IOC Says Athletes Can Speak Freely

From News Services and Staff Reports
Sunday, August 3, 2008

BEIJING, Aug. 2 -- Olympic athletes are free to criticize China's politics during the Summer Games, which begin with Friday's Opening Ceremonies, as long as they do not participate in "propaganda exercises," International Olympic Committee President Jacques Rogge said Saturday night.

Rogge said the Olympic Charter, the rule book that governs the Games, allows athletes full rights of expression during interviews or at venues but prohibits demonstrations of a political, religious or racial nature.

"If we allow [such demonstrations] in the Olympic Village, stadium or venues, that's the end of the harmony in the Games or the Olympic Village," Rogge said during a news conference. "The IOC is not worried, not concerned. It's convinced athletes have the decent common sense" to understand the distinction.

Hardy Drops Appeal

The lawyer for American swimmer Jessica Hardy, who withdrew from the Olympics on Friday following a positive test for a banned substance, said his client has no quibbles with the testing procedures or results, and she "sadly accepts" that she won't participate in the Beijing Games.

In a statement issued late Friday night, lawyer Howard Jacobs said Hardy dropped her appeal to compete in Beijing but stood by her claims that she never had knowingly taken the stimulant clenbuterol despite a positive test on July 4. But after reviewing the evidence against her and discussing the results both with officials from the United States Anti-Doping Agency and arbitrators who were to hear her appeal, Hardy relented.

"Based upon information obtained as recently as today, August 1, she accepts the fact that the testing was properly done and the results properly reported," Jacobs said.

Jacobs, though, said "active investigations are being conducted," and that Hardy would try to obtain new evidence that might help her reduce the two-year suspension that accompanied the positive test. Jacobs said he expected a hearing "within the next several months."
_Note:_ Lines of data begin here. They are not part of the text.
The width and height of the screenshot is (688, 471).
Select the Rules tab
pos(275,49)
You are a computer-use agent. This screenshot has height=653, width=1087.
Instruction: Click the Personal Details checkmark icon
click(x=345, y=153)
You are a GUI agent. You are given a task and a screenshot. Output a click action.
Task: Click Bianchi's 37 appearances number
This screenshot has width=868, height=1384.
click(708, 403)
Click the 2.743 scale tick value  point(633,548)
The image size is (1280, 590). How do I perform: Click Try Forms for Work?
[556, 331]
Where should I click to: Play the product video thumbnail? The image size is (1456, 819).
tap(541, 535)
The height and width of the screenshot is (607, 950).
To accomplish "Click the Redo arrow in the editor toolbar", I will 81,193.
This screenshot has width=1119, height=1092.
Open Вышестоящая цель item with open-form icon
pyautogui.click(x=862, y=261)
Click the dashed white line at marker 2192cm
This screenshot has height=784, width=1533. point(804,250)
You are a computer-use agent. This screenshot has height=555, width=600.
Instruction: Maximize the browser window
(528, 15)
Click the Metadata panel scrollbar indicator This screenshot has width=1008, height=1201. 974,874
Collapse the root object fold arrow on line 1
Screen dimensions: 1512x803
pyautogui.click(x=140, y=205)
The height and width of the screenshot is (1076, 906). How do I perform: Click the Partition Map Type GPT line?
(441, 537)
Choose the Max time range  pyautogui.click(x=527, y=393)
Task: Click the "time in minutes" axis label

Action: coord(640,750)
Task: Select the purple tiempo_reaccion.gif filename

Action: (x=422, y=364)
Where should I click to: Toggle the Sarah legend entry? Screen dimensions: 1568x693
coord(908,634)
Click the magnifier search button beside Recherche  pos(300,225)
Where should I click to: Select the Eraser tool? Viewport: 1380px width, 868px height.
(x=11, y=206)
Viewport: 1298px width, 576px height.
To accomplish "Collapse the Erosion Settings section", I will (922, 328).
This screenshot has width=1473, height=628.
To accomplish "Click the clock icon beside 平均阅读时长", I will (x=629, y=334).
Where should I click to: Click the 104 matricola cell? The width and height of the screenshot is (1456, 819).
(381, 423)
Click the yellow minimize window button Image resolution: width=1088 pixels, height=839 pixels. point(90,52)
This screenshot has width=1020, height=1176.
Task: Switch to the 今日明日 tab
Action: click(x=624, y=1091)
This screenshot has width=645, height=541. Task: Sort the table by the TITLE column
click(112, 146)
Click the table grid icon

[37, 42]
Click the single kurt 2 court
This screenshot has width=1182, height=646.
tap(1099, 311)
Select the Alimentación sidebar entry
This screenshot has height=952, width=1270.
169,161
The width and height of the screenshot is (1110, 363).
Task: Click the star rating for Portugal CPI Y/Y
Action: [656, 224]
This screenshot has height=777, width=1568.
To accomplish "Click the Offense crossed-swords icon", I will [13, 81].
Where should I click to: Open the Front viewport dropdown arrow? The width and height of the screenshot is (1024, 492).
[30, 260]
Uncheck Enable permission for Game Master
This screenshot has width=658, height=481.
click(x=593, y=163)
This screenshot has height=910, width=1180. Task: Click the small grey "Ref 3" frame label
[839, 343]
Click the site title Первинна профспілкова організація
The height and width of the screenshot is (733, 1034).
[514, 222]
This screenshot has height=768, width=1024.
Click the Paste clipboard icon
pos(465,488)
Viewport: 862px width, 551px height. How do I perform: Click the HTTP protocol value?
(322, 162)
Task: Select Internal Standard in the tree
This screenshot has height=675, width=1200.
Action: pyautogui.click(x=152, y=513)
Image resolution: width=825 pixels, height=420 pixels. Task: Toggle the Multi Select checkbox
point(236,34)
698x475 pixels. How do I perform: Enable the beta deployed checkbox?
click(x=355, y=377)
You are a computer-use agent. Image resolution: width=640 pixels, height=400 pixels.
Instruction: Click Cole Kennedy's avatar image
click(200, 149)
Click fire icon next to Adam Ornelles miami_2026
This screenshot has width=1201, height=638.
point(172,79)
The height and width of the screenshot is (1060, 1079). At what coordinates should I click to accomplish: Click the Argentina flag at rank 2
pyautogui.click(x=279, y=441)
U.S. Loses Another '00 Medal

The United States lost another gold medal from the 2000 Summer Games in Sydney when the IOC voted Saturday to disqualify the U.S. men's 4x400-meter relay team because of doping admissions by one of the team members.

Antonio Pettigrew, who competed in the event's final, admitted in federal court in May during the criminal trial of track coach Trevor Graham that he took performance-enhancing drugs during the Sydney Olympics.

The medal was the fourth U.S. gold and sixth overall to be stripped. The IOC took away the three gold and two bronze medals that Marion Jones won during those Games after she admitted last fall she used steroids.

The IOC's decision means relay team members Michael Johnson, Calvin and Alvin Harrison, and Angelo Taylor also will lose their medals. Jerome Young, who competed in the preliminary round, previously was stripped of his gold because of a doping violation.

Hammon Debuts in Loss

Becky Hammon began her Russian national career with a loss.

Anete Jekabsone scored 34 points to lead Latvia to a 75-69 victory over Russia on Saturday afternoon in the opening game of the FIBA Diamond Ball tournament, an Olympic tuneup in Haining, China.

Hammon scored three points -- all from the foul line -- and missed all six of her shots from the field.

The 31-year-old point guard, who plays for the WNBA's San Antonio Silver Stars, wasn't in the 29-player pool used to select the U.S. Olympic team. So she chose another option: playing for Russia, where the South Dakota native competes for a Russian club team.

Russia's next game is Monday night against the United States. The Russians beat the Americans in the semifinals of the 2006 world championships without Hammon.

The U.S. women arrived in China on Saturday and play Latvia on Sunday.

Ma Out With Knee Injury

Ma Xiaoxu, a striker for the Chinese women's soccer team, likely will miss the Olympics with torn ligaments in her right knee. Ma, who recently had recovered from a similar injury, was expected to fill a backup role for the Chinese, who open play Wednesday against Sweden.